Leckere Soupe au Pistou

Üppig und lecker ist die provenzalische Gemüsesuppe Soupe au Pistou. Sie besteht aus Kartoffeln, Bohnen, Nudeln und einer Kräuterpaste, die ein bisschen mit dem italienischen Pesto verwandt ist (die Namensähnlichkeit kommt nicht von ungefähr). Die Paste besteht aus Basilikum, Olivenöl, Salz, Knoblauch und Hartkäse (z.B. Parmesan oder Gruyère), außerdem kommen oft noch Tomaten, Chilis und Petersilie dazu. Die Zutaten werden feingehackt und püriert.

Tapenade: Brotaufstrich und Sauce

Die Paste ist ein wichtiger Bestandteil der Soupe au Pistou, man kann sie aber auch mit anderen Speisen servieren. Ähnliches gilt für die Tapenade, eine sehr leckere Olivenpaste, in der schwarze Oliven, Anchovis bzw. Sardellen und Kapern stecken. Salz, Lavendel, Olivenöl, Thymian und Knoblauch kommen noch dazu. Die aromatische dunkle Paste kann als Brotaufstrich, aber auch als Sauce verwendet werden.

„Gekochtes Wasser“ mit Knoblauch

Dass die provenzalische Küche eher rustikal ist, merkt man auch an der L‘Aigo Boulido, der Knoblauchsuppe. Der provenzalische Name bedeutet übersetzt „gekochtes Wasser“, aber drin ist natürlich sehr viel mehr: acht Knoblauchzehen, Thymian, Salbei, Lorbeer, Rosmarin, Majoran, Lavendel, Gewürznelken, Pfeffer, Piment, Eigelb, Salz, Olivenöl und einige Baguette-Scheiben, die geröstet und mit der Suppe serviert werden (am besten schmecken sie, wenn sie sich mit der Flüssigkeit vollsaugen).

Was „à la provençale“ bedeutet

Längst hat es die provenzalische Küche auch nach Mitteleuropa geschafft (das mit der Sonne hat sich herumgesprochen). Viele der genannten Speisen sind Klassiker, und „à la provençale“ beschreibt überall eine Küche, in der Tomatensauce, Kräuter, Gemüse wie Auberginen, Paprika und Zucchini und Olivenöl enthalten sind.
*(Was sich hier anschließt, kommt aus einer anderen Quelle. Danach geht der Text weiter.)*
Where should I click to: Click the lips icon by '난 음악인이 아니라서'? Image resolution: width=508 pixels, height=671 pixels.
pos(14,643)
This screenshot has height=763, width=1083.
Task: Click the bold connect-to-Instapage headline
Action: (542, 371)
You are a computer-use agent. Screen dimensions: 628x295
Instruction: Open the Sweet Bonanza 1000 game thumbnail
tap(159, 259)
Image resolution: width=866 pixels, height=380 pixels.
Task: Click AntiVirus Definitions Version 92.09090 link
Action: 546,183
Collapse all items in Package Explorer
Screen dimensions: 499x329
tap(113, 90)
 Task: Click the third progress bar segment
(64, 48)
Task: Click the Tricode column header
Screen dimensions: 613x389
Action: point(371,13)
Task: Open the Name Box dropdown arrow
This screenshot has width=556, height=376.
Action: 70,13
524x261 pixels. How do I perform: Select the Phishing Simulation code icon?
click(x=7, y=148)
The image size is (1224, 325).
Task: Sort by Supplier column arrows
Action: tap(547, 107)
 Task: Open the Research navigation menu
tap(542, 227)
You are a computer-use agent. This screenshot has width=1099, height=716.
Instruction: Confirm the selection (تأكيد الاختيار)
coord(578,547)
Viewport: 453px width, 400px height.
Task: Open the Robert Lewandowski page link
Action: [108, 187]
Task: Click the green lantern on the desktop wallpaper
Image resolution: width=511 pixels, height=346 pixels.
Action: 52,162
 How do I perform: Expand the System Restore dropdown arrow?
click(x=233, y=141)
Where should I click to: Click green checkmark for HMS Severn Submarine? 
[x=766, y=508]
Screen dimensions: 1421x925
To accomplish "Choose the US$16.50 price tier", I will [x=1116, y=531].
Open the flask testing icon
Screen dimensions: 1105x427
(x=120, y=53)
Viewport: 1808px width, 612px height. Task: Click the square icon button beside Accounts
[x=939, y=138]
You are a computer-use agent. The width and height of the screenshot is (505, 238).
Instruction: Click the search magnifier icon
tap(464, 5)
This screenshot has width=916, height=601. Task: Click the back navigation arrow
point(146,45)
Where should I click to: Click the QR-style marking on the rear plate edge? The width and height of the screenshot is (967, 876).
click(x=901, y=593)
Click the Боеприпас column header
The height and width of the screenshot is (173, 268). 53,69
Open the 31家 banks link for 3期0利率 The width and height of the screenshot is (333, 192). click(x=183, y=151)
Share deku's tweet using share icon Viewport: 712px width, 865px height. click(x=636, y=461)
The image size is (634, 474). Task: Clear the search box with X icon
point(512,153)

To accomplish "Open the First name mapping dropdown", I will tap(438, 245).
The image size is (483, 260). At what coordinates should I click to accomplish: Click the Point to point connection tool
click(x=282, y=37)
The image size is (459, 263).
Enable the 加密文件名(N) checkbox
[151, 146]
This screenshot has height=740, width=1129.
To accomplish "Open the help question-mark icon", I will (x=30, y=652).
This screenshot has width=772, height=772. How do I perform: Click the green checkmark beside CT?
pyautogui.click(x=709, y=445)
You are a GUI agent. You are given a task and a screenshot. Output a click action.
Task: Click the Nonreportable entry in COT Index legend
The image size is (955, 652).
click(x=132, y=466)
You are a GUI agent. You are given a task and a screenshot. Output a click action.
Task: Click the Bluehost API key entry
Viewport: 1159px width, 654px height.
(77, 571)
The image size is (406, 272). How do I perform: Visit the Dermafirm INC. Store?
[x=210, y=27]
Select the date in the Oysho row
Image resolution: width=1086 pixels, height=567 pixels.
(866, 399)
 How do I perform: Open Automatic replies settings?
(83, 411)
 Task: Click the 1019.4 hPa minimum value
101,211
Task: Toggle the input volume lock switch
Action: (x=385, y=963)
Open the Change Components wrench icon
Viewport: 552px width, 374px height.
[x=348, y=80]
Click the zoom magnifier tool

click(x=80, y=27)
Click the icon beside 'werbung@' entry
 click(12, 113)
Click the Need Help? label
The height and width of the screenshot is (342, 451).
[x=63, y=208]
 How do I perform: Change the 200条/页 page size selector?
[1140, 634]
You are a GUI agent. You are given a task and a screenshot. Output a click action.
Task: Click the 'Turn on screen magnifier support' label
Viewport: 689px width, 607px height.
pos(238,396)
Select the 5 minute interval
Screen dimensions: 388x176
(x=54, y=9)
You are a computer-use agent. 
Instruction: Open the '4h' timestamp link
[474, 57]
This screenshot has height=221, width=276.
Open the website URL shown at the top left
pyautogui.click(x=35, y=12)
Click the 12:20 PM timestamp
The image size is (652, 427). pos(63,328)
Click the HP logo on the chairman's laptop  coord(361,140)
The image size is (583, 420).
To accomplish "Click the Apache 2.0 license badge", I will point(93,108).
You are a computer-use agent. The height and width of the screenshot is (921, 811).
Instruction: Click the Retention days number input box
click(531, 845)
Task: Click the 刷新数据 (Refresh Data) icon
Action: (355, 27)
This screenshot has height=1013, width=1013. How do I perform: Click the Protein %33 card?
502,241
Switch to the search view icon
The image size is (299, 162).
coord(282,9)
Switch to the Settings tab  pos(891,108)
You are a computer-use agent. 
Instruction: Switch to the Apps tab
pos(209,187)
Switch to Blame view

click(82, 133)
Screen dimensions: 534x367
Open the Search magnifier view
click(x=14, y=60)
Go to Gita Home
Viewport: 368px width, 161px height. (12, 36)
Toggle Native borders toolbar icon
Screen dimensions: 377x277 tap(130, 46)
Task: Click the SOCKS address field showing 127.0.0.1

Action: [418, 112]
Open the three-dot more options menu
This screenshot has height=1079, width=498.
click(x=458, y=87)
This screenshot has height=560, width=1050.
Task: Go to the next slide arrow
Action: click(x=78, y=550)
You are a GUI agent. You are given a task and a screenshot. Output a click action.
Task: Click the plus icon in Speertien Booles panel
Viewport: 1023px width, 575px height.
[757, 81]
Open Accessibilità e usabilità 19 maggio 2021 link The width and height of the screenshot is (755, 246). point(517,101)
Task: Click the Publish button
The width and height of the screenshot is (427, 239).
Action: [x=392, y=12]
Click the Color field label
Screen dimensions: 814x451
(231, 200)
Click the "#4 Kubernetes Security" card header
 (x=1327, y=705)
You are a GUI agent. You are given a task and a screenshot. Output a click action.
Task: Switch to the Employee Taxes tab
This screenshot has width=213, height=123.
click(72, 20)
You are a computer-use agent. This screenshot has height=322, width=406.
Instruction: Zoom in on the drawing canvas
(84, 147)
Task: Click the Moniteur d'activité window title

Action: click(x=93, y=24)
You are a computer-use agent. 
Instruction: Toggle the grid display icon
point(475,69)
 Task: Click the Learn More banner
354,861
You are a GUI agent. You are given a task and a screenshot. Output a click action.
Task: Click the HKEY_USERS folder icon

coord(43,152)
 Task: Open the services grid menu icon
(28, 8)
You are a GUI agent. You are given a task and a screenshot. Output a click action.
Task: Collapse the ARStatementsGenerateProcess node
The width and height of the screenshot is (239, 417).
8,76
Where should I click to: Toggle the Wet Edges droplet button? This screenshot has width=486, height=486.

Nizzasalat und andere Spezialitäten

Weitere typisch provenzalische Gerichte sind Salade niçoise (Nizza-Salat, zubereitet mit Tomaten, Paprika, Zwiebeln, gekochtem Ei, Thunfisch, Oliven, Sardellenfilets und Basilikum), und wer in der Region unterwegs ist, der sollte noch ein paar weitere regionale Spezialitäten ausprobieren.

Genüsse der provenzalischen Küche

Darunter Calissons aus Aix-en-Provence (kleine Konfektstücke aus kandierten Melonen, Mandeln, Zucker, Orangen- und Zitronenschalen), kandierte Früchte (Fruits Confits) aus Apt, Nougat aus Montélimar und Trüffel aus dem Vaucluse, vom Fuße des Mont-Ventoux oder dem Luberon. Der Trüffelmarkt in Carpentras, der jedes Jahr von Mitte November bis Ende März dauert, ist eine Pflichtveranstaltung für alle, die die intensiv schmeckenden Pilze lieben.

Die provenzalische Küche, zu der natürlich immer auch der sehr gute regionale Wein gereicht wird, ist üppig, bodenständig und schnörkellos – und so lecker, dass man ihr kaum widerstehen kann.